Alice Wairimu Nderitu

2017 Lauréat

Kenya

L’histoire d’Alice

Ayant grandi dans une région rurale du Kenya, Alice Wairimu Nderitu avait l’habitude de grimper dans un grand arbre pour épier. Sous cet arbre, un groupe d’aînés se réunissait pour débattre de justice à propos d’enjeux qui concernaient la communauté. Sur sa branche, où elle les regardait atteindre un consensus, elle a décidé qu’un jour elle ferait partie des aînés qui promeuvent la paix dans sa communauté. Cependant, tous ces aînés étaient des hommes et on lui a dit que les négociations de paix n’étaient pas une affaire de femme.

Des dizaines d’années plus tard, en 2010, en tant que commissaire de la Commission nationale de cohésion et d’intégration, Alice s’est assise à la table des négociations avec 100 aînés de dix communautés ethniques qui n’avaient jamais négocié la paix entre eux. Seulement une année et demie plus tôt, en 2007-2008, la violence avait éclaté dans la vallée du Rift au Kenya après l’annonce des résultats d’une élection entachée de fraude. Cette élection avait déterré des griefs historiques concernant le territoire et des tensions ethniques profondément enracinées. Lorsque la violence postélectorale s’est apaisée, plus de 1 300 Kényans avaient été tués et 600 000 personnes avaient été déplacées. En 2010, avec un référendum constitutionnel à l’horizon, les tensions se sont accrues. La région allait-elle à nouveau être déchirée par des conflits ethniques ou allait-elle s’unir dans la paix? C’est là qu’Alice a entamé un processus de paix de 16 mois. Seule femme à la table des négociations, elle a dirigé les aînés dans un dialogue qui a débouché sur les premières élections pacifiques de la région en 20 ans.

Alice est une infatigable artisane de la paix, médiatrice de conflit et défenseure de l’égalité entre les sexes qui croit que les différences peuvent être des forces et non des faiblesses. Elle encourage une grande diversité de personnes ayant différentes identités à participer dans le processus de paix et à se sentir valorisées. Par exemple, à Jos, au Nigeria, Alice a dirigé un dialogue entre neuf communautés ethniques et a été la première à intégrer les femmes à tous les échelons du processus de paix. Au sud du Kaduna, au Nigeria, elle a agi à titre de médiatrice lors d’un conflit armé entre 29 communautés ethniques, insistant avec succès pour que les femmes et les jeunes soient inclus dans le processus. Le résultat fut la Déclaration de paix de Kafanchan, signée par deux gouverneurs d’État en 2016. C’était la première fois qu’une femme jouait ce rôle au Nigeria.
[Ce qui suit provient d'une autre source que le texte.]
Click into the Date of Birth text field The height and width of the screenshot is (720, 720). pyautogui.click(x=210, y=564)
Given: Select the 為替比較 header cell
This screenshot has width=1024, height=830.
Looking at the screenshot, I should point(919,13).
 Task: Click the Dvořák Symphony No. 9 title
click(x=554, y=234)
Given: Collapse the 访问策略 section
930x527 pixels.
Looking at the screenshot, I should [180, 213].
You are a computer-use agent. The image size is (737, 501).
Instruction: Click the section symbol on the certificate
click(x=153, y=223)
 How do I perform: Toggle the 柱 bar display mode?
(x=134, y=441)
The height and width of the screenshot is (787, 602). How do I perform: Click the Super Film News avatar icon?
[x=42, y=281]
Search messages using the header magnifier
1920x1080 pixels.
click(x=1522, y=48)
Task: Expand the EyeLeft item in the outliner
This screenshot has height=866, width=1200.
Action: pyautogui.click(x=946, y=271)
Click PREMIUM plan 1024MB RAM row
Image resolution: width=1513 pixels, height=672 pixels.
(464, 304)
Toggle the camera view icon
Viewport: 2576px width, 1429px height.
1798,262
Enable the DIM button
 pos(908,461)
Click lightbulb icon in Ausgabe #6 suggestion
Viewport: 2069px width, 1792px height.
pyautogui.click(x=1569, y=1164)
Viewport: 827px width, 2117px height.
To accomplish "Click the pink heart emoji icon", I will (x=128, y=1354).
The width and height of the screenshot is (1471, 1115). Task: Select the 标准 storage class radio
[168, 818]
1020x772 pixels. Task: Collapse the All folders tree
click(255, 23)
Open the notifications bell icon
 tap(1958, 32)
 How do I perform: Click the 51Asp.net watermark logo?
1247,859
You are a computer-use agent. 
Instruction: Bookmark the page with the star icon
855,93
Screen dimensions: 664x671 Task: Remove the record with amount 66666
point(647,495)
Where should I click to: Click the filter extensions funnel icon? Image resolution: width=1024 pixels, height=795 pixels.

Dans le sud de l’état de Plateau, au Nigeria, elle est la médiatrice en chef d’un dialogue inclusif entre 46 communautés ethniques, qui sont chacune représentées par six personnes de milieux différents.

Alice a travaillé pour promouvoir le pluralisme à toutes les étapes de la médiation et de la prévention du conflit, et ce, non seulement dans l’intérêt de ceux qui ont été exclus historiquement, mais également parce qu’elle sait que la multiplicité des voix qui se rencontrent dans un dialogue respectueux est la seule manière de garantir la paix à long terme. Pour perpétuer le respect de la diversité, elle a développé un programme d’éducation à la paix et forme d’autres femmes médiatrices.

Lorsqu’elle était une enfant qui écoutait les autres, perchée dans un arbre, Alice s’est fait dire qu’elle ne pourrait pas travailler comme artisane de la paix. Aujourd’hui, elle est une éminente médiatrice et elle négocie la paix d’un bout à l’autre de l’Afrique. Elle a prouvé à maintes reprises que les femmes peuvent absolument contribuer aux négociations de paix et qu’en fait, la paix durable requiert la participation de tous les membres de la société.